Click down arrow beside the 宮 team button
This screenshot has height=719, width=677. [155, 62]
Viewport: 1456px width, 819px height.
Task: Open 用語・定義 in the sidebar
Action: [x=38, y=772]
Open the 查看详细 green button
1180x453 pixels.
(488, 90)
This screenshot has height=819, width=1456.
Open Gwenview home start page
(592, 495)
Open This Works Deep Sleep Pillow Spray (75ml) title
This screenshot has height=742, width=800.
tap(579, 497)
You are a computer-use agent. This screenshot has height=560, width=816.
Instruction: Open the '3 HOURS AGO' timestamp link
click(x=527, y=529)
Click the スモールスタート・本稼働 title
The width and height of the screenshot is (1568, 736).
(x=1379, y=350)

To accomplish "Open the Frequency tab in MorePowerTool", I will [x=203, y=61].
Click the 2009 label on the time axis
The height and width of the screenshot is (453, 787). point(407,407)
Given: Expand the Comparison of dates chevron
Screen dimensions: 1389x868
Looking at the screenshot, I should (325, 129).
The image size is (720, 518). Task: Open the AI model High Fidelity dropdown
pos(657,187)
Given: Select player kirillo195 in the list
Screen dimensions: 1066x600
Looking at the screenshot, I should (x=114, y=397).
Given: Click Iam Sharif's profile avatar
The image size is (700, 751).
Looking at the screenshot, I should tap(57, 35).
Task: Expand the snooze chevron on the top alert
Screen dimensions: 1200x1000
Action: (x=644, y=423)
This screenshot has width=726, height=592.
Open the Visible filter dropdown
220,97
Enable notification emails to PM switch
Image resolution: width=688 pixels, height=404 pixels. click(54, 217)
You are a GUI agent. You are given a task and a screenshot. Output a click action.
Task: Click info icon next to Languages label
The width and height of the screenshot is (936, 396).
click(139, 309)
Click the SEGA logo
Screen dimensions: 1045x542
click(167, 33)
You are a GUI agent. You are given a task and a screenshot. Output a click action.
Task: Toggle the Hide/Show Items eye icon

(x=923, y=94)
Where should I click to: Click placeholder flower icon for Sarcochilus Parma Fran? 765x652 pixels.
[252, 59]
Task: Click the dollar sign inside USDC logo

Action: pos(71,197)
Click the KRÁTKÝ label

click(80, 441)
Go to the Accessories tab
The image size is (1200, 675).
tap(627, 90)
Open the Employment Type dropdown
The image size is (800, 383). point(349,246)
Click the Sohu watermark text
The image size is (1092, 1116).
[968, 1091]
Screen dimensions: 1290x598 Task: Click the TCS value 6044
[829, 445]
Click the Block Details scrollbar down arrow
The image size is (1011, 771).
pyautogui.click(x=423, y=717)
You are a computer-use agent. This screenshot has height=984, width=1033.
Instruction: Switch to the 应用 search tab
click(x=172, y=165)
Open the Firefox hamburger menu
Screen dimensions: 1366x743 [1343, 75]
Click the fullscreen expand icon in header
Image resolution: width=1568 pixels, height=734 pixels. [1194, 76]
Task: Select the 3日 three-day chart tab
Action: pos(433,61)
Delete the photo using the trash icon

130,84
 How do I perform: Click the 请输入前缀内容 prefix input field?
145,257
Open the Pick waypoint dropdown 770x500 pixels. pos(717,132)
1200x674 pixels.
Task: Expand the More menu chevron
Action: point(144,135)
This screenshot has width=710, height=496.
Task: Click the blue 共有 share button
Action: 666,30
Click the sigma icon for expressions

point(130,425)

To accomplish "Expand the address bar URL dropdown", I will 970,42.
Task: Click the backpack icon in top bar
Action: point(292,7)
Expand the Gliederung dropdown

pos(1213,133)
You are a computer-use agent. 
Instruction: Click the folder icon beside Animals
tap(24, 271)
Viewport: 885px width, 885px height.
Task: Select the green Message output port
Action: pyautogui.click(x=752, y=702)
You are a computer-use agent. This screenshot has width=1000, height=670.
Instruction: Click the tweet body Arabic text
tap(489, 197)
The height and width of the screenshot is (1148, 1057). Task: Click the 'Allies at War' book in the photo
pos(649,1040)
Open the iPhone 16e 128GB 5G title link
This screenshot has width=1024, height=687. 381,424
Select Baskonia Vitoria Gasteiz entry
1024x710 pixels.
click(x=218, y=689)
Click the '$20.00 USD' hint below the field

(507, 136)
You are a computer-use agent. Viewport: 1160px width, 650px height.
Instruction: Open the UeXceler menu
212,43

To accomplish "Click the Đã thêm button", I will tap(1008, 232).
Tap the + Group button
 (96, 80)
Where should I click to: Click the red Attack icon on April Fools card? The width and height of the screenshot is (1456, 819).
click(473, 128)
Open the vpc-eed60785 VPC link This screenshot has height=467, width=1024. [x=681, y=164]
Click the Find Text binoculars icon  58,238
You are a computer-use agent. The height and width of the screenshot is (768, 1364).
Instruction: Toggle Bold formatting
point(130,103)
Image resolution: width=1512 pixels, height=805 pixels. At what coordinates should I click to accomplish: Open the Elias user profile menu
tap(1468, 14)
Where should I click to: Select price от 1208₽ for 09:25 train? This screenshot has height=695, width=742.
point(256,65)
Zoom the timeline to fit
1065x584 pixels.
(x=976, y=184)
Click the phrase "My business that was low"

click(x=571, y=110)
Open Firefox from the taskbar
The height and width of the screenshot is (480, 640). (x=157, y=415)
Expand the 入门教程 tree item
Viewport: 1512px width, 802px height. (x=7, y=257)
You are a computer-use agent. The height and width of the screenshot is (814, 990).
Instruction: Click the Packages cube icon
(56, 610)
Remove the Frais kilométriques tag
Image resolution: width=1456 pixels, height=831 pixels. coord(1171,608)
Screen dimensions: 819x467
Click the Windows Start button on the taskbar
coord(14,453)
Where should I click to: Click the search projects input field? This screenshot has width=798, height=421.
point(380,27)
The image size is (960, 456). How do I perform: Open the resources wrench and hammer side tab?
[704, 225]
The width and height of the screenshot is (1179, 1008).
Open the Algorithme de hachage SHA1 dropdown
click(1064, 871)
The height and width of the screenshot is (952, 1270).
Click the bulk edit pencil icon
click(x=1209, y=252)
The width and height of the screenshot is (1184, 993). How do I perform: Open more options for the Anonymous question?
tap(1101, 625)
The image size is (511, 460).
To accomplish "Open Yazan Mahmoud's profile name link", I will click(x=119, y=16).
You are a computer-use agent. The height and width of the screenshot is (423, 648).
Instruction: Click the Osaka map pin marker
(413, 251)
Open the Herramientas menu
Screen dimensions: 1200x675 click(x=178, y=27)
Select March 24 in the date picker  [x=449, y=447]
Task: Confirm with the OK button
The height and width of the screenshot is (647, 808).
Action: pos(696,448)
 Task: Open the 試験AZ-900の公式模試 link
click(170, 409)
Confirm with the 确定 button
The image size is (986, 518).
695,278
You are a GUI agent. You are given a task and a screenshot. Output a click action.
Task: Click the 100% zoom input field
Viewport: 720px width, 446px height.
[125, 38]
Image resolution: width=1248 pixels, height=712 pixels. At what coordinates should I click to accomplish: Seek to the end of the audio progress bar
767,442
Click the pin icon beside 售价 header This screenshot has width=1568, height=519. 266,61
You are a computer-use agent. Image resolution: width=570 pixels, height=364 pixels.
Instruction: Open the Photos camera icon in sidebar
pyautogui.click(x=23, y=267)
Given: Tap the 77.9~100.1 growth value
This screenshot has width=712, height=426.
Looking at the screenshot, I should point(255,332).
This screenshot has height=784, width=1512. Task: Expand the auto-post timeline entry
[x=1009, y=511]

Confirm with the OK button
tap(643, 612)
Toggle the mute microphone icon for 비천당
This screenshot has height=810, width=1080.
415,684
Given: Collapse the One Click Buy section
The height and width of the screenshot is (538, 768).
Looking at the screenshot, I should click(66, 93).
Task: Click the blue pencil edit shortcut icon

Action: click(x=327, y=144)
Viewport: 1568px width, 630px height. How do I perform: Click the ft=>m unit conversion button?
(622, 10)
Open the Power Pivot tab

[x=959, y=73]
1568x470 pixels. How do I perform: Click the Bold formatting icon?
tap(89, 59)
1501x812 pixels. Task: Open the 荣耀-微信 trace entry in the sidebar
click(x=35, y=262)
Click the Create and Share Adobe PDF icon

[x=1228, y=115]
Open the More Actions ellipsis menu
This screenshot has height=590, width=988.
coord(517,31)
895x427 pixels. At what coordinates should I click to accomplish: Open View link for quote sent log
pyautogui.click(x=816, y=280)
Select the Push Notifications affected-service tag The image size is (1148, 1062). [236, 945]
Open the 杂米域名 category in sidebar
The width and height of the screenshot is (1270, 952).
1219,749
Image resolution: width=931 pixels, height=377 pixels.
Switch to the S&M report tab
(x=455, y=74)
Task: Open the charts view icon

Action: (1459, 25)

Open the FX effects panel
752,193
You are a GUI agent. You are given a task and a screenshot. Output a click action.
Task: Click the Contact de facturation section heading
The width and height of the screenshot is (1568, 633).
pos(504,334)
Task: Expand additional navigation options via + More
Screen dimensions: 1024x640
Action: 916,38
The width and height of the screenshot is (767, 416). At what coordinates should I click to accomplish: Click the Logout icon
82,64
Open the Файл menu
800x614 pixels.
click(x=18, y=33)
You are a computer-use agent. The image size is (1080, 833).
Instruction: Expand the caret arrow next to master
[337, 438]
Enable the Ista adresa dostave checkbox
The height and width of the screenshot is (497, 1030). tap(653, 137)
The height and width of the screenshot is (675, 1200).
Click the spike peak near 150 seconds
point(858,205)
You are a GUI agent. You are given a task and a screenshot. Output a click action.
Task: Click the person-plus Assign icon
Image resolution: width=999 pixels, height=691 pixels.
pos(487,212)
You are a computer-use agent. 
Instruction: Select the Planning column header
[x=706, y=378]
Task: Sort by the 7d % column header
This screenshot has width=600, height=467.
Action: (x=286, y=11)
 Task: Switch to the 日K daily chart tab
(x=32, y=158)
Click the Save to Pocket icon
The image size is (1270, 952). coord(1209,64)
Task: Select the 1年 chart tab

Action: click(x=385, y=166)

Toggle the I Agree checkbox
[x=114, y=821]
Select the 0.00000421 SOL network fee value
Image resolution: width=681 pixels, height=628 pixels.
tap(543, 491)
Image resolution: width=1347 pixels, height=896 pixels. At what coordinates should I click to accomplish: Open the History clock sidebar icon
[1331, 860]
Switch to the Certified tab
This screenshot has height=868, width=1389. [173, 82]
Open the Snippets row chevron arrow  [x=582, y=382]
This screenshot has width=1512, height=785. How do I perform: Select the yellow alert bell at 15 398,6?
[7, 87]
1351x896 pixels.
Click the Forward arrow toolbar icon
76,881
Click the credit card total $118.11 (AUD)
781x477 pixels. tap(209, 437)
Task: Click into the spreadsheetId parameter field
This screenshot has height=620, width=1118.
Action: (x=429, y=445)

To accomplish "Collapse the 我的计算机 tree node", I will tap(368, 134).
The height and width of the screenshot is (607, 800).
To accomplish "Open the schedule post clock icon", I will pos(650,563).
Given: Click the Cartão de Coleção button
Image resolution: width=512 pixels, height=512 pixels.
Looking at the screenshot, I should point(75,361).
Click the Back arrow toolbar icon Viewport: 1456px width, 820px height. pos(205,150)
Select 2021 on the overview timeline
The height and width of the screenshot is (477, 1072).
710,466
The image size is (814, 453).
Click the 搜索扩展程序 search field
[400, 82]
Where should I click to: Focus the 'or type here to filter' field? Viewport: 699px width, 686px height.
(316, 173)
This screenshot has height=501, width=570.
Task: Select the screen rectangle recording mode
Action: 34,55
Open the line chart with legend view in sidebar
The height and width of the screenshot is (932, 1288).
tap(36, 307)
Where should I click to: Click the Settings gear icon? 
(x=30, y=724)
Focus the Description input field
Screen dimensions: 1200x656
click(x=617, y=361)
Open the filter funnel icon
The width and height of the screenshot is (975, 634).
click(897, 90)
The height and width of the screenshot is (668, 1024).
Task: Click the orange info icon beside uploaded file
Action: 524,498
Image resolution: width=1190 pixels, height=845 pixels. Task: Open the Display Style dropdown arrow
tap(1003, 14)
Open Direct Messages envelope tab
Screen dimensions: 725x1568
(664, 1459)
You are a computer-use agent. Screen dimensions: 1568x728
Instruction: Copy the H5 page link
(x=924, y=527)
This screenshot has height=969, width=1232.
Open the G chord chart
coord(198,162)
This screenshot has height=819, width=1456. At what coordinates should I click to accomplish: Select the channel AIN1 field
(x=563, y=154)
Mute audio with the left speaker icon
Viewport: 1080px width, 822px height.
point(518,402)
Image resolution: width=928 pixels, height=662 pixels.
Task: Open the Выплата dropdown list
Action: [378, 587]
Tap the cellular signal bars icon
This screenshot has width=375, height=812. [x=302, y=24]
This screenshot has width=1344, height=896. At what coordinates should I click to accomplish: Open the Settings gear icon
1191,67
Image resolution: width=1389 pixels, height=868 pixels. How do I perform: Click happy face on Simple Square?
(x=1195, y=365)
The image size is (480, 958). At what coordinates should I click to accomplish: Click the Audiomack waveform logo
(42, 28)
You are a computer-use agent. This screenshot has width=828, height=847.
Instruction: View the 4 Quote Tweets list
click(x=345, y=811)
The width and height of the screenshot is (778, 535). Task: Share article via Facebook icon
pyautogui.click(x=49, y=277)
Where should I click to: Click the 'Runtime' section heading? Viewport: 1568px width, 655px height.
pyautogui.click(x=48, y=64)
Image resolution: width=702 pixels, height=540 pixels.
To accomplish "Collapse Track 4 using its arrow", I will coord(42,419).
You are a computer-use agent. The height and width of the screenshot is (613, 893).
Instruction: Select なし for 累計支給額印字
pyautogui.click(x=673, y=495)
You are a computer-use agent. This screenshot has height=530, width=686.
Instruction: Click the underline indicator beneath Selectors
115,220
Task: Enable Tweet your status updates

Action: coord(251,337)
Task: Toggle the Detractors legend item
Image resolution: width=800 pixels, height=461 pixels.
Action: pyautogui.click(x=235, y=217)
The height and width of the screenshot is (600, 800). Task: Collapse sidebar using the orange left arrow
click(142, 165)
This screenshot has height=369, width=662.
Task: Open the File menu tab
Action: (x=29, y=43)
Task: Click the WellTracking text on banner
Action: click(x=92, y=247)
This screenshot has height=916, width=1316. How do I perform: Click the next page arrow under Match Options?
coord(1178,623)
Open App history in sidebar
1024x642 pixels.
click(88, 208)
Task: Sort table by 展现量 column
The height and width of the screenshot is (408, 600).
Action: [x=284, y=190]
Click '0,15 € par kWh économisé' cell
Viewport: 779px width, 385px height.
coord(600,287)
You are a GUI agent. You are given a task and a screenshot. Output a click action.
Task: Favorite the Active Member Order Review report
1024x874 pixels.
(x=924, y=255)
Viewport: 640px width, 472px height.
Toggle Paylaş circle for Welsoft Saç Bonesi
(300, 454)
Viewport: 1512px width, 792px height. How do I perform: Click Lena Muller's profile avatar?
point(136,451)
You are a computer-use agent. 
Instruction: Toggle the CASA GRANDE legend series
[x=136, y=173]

====

THE TASK: Copy the rows above word for word, from the line that contains "Open the filter funnel icon" through the line that contains "(664, 1459)", including both of those lines.

WRITTEN SOLUTION:
Open the filter funnel icon
The width and height of the screenshot is (975, 634).
click(897, 90)
The height and width of the screenshot is (668, 1024).
Task: Click the orange info icon beside uploaded file
Action: 524,498
Image resolution: width=1190 pixels, height=845 pixels. Task: Open the Display Style dropdown arrow
tap(1003, 14)
Open Direct Messages envelope tab
Screen dimensions: 725x1568
(664, 1459)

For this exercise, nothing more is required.